Openai says that by harvesting a large amount of data from AI technology, it is considering evidence that Chinese emerging companies Deepseek have broken the service conditions.
San Francisco, currently rated $ 157 billion, has stated that DeepSeek uses data generated by Openai Technologies to teach similar skills to its own system.
This process, called distillation, is common in the entire AI field. However, according to Openai's Terms of Use, the company states that everyone has not permitted data generated by the system to build a competing technology in the same market.
“I know that the PRC group actively uses a method of duplicating advanced USAI models, including what is called distillation,” said Openai's Spokeswoman Liz Bourgeois.
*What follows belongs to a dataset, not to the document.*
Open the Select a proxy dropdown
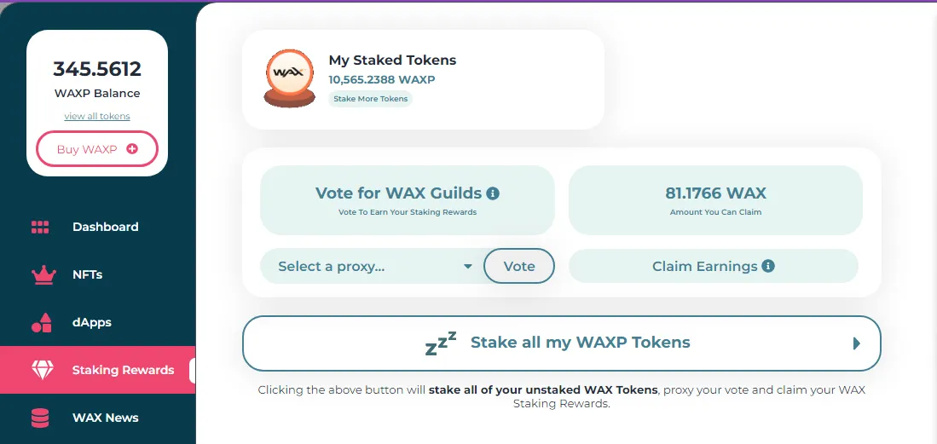The width and height of the screenshot is (937, 444). click(372, 267)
He mentioned in a statement that sent e -mail to the People's Republic of China. 。
“We are reviewing the signs that Deepseek may have inappropriately distilled the model and could share information as we know,” she reviews. I did it. “We are taking aggressive and aggressive measures to protect the technology, and will continue to work closely with the US government to protect the most capable models built here.”
DeepSeek did not respond immediately to the comment request.
DeepSeek surprised Silicon Valley high -tech companies, sending US financial markets to tail spins earlier this week, releasing AI technology that matches other things in the market.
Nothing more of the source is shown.